Why Do My Hips Hurt After Running?

While running has a huge number of benefits, such as boosting your mood, improving your general health, and benefiting cardiovascular health, it’s common that you may feel achy after a run.

Why Do My Hips Hurt After Running?

If you experience pains in your hips after running this is surprisingly common and it is caused by a variety of things.

Here we look at the most common causes of hip pain from running and advise how to treat and prevent this pain.

Common Causes Of Hip Pain After Running 

1. Tendonitis And Muscle Strain

Tendonitis and muscle strain can be caused when the muscles in the hips are overused.

The symptoms can be aches and pains, and general stiffness in the hips.

These symptoms will be experienced when the hip is flexed or during and after running.

This can be treated by icing the affected area up to several times a day.

Taking nonsteroidal anti-inflammatory drugs (NSAIDS) as directed by the manufacturer will also aid the recovery process.

In more serious cases you may require physical therapy.

2. IT Band Syndrome

The Iliotibial (IT) Band is the tissue that connects the hip to the knee and shin bone and it can become irritated and painful when overused or from frequent repetitive movements, such as running.

Iliotibial Band Syndrome, ITBS, affects many runners. Symptoms are experienced on the outside of the hip and knee.

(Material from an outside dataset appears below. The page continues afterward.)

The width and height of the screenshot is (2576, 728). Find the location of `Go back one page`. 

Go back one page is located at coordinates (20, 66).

You may also hear or feel a popping or clicking noise when you move. Symptoms can also include tenderness in the hip, thigh, and knee.

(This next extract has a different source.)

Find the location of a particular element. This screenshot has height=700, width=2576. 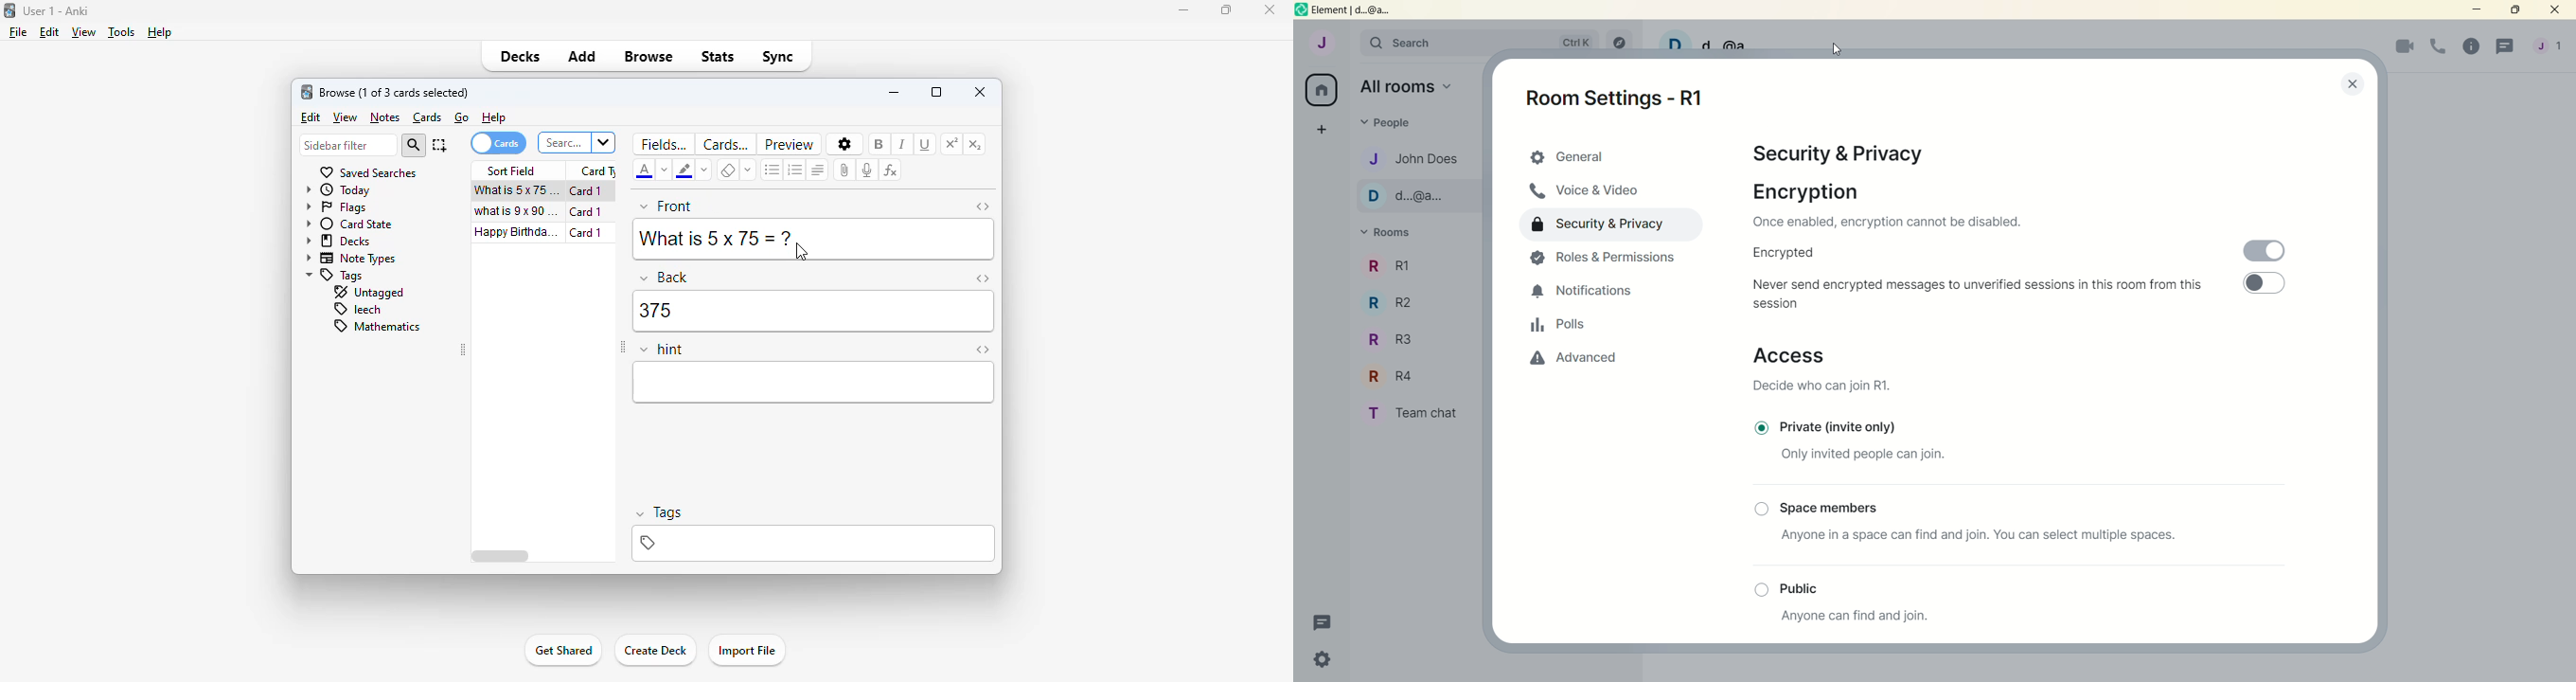

search is located at coordinates (577, 143).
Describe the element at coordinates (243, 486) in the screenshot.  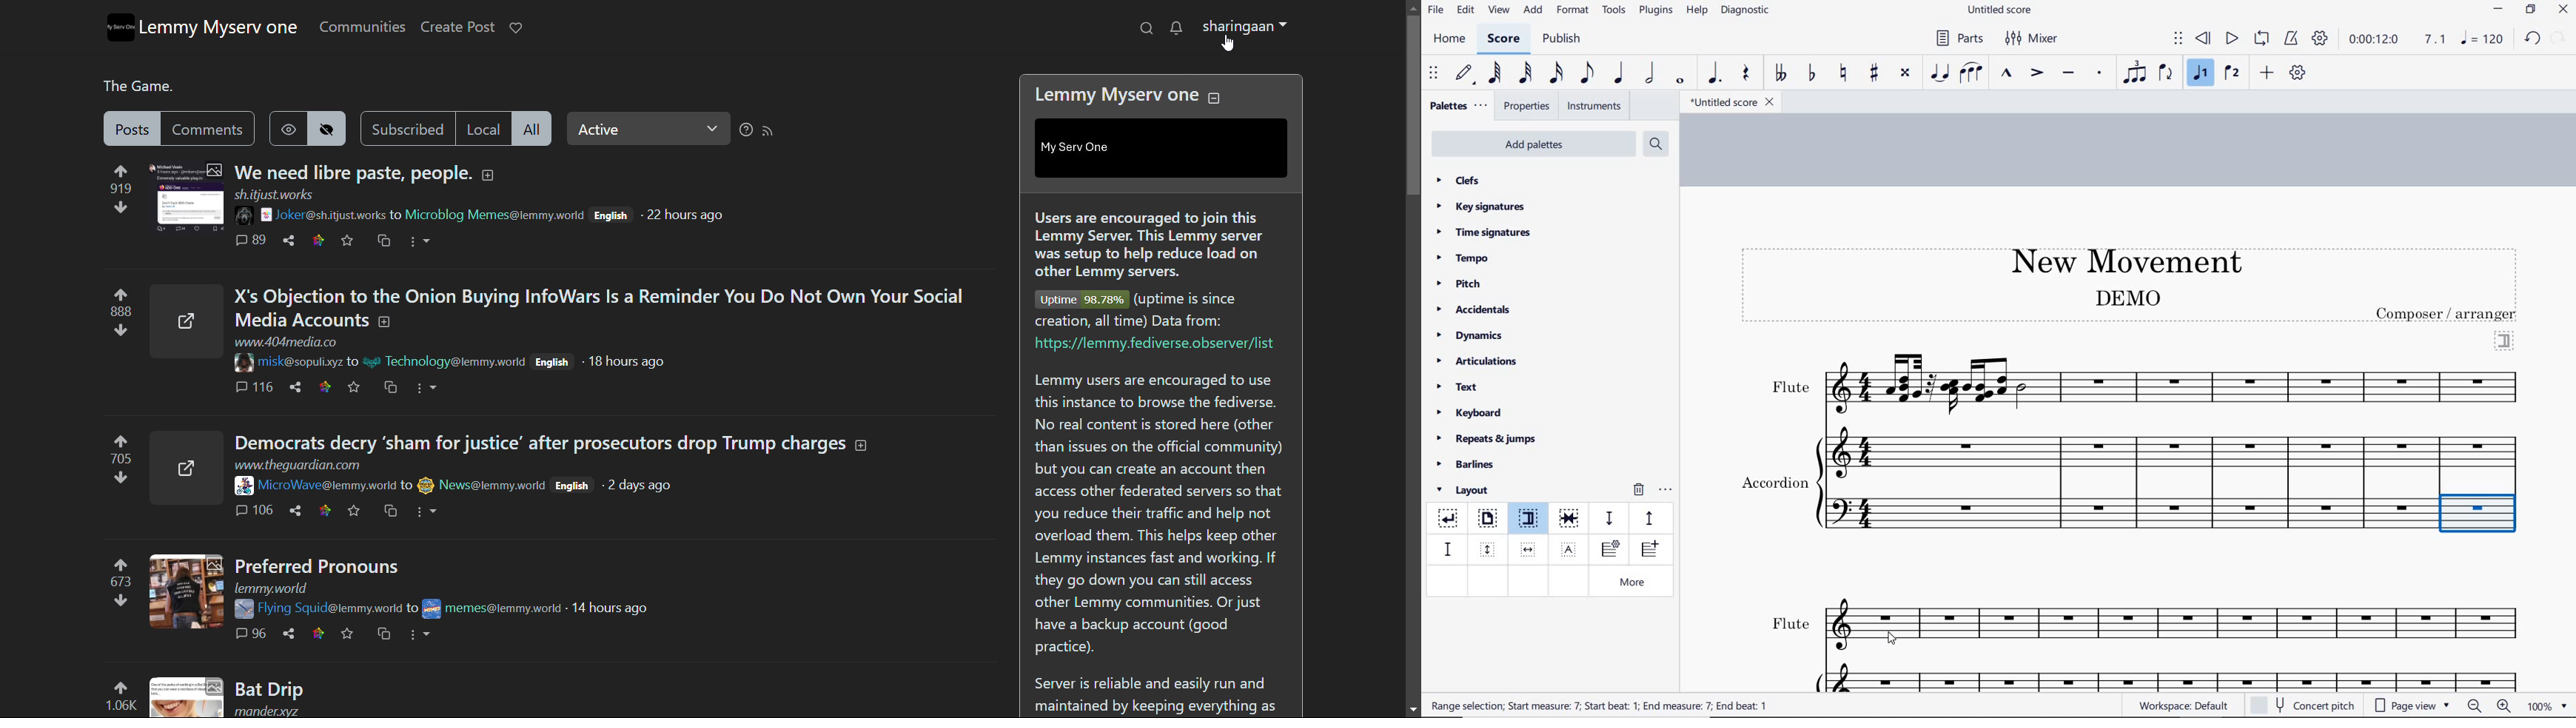
I see `poster display picture` at that location.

The best way to treat ITBS is to ice the affected areas multiple times a day and to take NSAIDS as directed.

3. Hip Pointer 

This cause is easy to spot as it is a bruise on the hip that leads to the affected area becoming bruised, sore, or swollen. 

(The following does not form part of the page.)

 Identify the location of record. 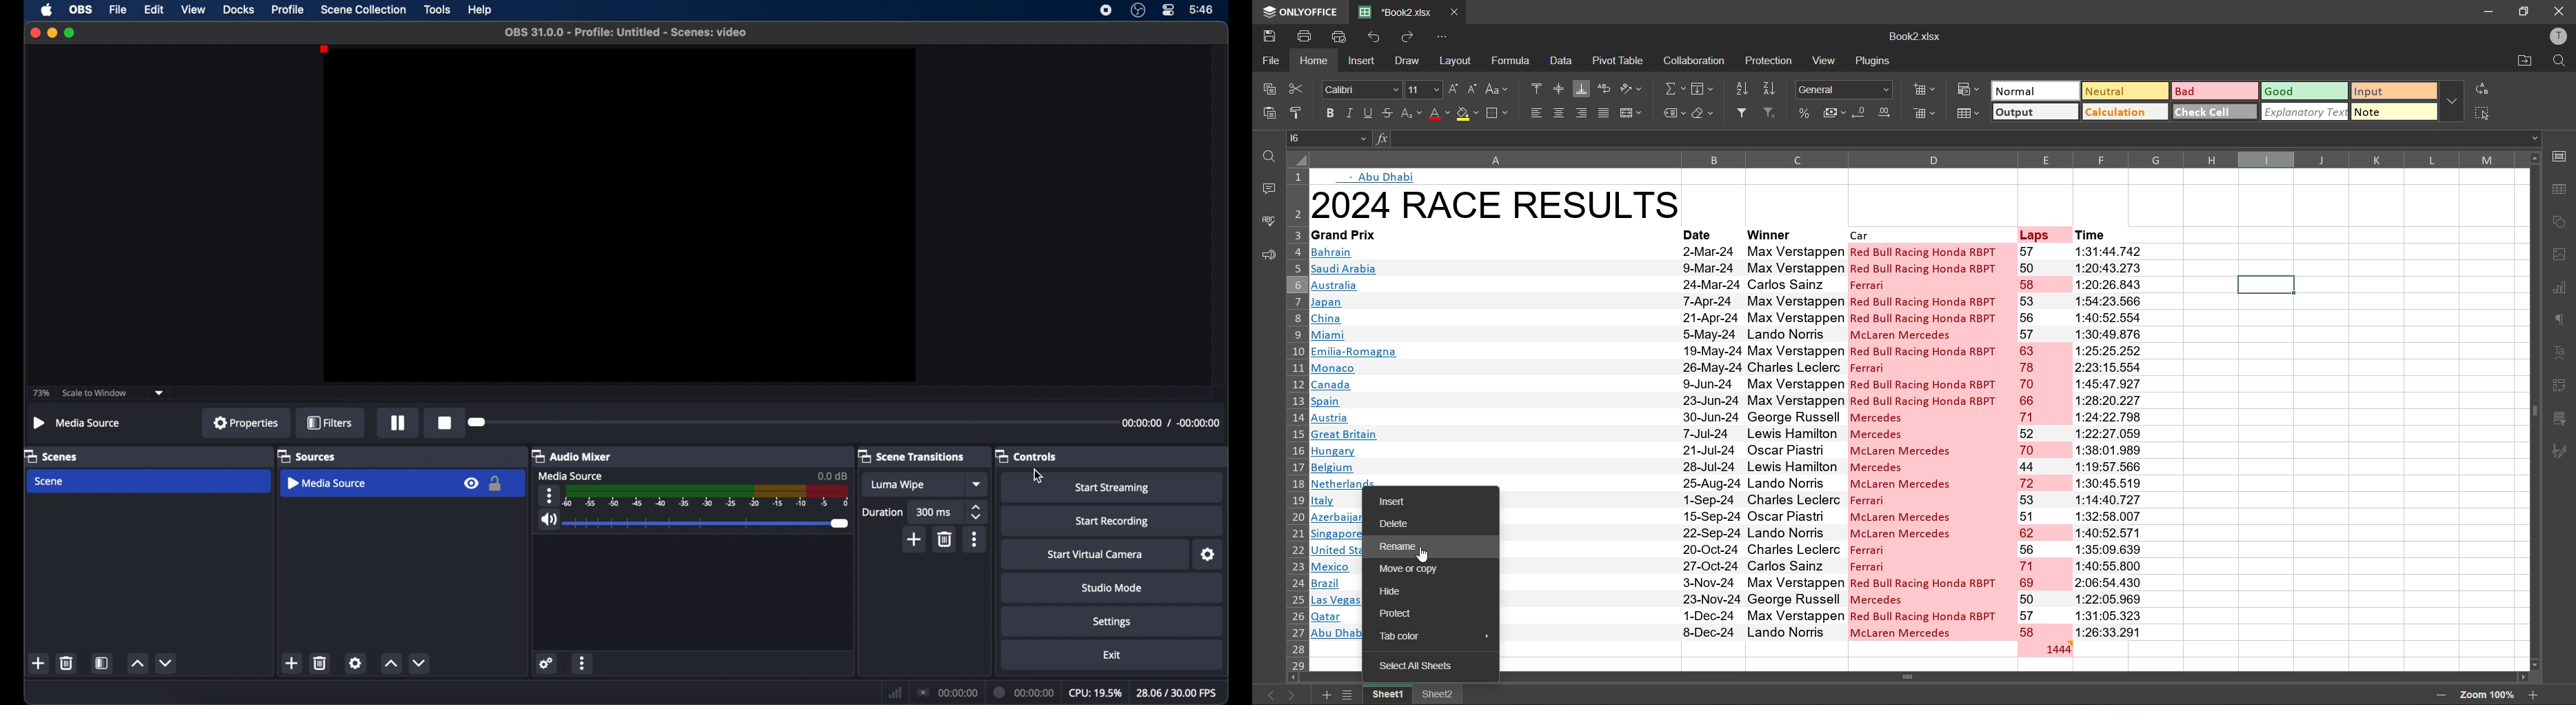
(446, 422).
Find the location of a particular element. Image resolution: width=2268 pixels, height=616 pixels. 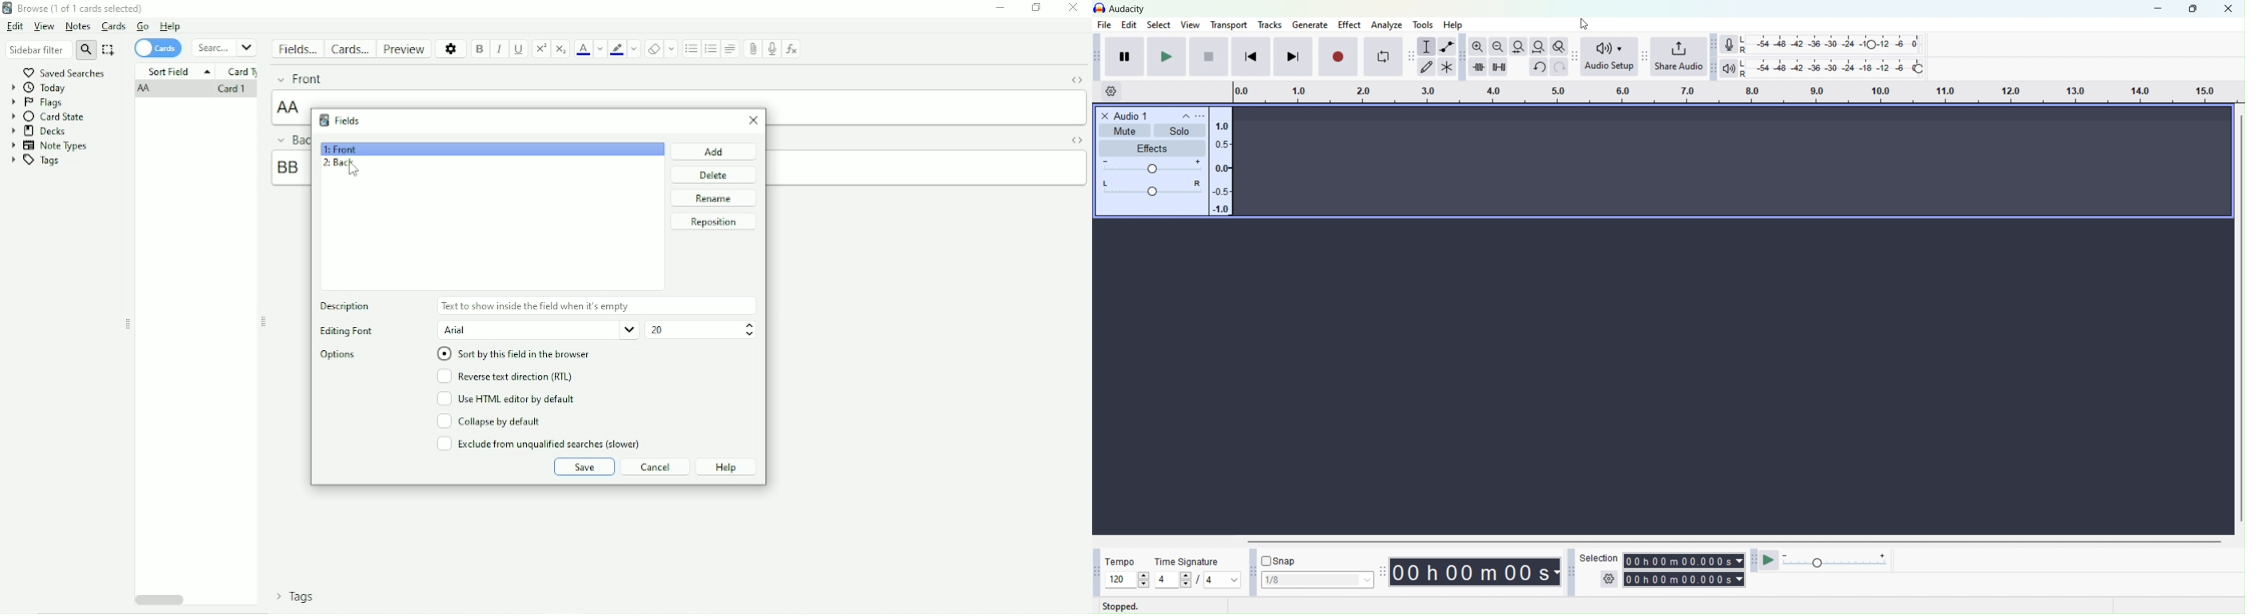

Rest is the best thing to allow the bruise to diminish and icing can also be helpful to reduce inflammation as well as compress elastic bandages.

4. Muscle Tendon Bursitis

There are fluid-filled sacs that cushion the muscles, tendons, and bones in the hip joint called bursae.

Pressure can be put on these sacs from repetitive movement and they become inflamed and painful.

This leads to muscle-tendon bursitis which is swelling, and red, irritation around the hip joint.

To treat this you will need to rest from all usual activities while taking NSAIDS and icing the area to reduce swelling.

In extreme cases, it is best to seek medical help as soon as possible.

5. Cartilage Tears

On the outside rim of a hip socket is a cartilage called the hip labrum which helps to stabilize and cushion the hip.

Tears can occur from repetitive movements, such as running.

Symptoms of a labral tear include clicking, locking, pain, or a catching sensation when you move.

This can be difficult to diagnose as symptoms won’t always be obvious. 

If you suspect a labral tear it is best to speak to a medical professional to get a physical exam or an x-ray to confirm the tear.

A treatment plan will then be suggested by your medical care team. 

6. Bone Fractures 

 If you break your hip this can lead to life-threatening complications, this is usually a result of a fall when running and is most common in older adults. 

Symptoms include severe pain with any motion and the inability to put weight on the affected hip.

The only thing to do to treat a bone fracture is to seek professional health at a hospital as soon as possible to avoid life-threatening outcomes.

7. Osteoarthritis

 The last common cause of hip pain after running is osteoarthritis, this is more common in older athletes who have had years of running impact their hips.

This condition can lead to the cartilage in the hip joint becoming brittle and possibly split or breaking down.

The loss of cartilage leads to irritation and pain in the hip joint.

It is best to speak with a medical professional as soon as you notice symptoms of osteoarthritis to get advice on how best to treat the condition. 


Why Do My Hips Hurt After Running?

If you find that you are frequently experiencing hip pain after running it is advised that you take a break to allow your body to recover and recuperate.

When you begin to feel better you can start reintroducing activity again by going for walks, then light jogs, and eventually short runs to give your hip time to readapt to the force of running.

To aid the healing process the best thing you can do for your body is eat a healthy diet that includes plenty of foods high in calcium and vitamin D, such as salmon, and fortified foods like milk or cereal.

Epsom salt baths and magnesium cream are also a fantastic way of relaxing your muscles around the hip and this again will aid with the healing process. 


The best way of preventing hip pains, or any injuries, is to listen to your body.

If you feel any feelings of discomfort you should address this immediately before causing an injury. 

Other methods include:

  • Stretching before running to ensure the muscles are ready for activity. Stretching afterward is also very beneficial as a way to cool down the muscles. 
  • Invest in a good pair of running shoes to support your body as you move, and ensure they are shock absorbing. 
  • Get a running coach to check your stride is not the cause of your pain

Final Thoughts 

The most important thing you can do if you are suffering from hip pain after running is to rest. 

If you are still suffering from pain after running we advise you seek help from a sports medicine or an orthopedic doctor.

They can give a diagnosis and create a suitable treatment plan.

If your hip pain also triggers severe pain, swelling, or any other possible signs of infection, seek medical attention immediately.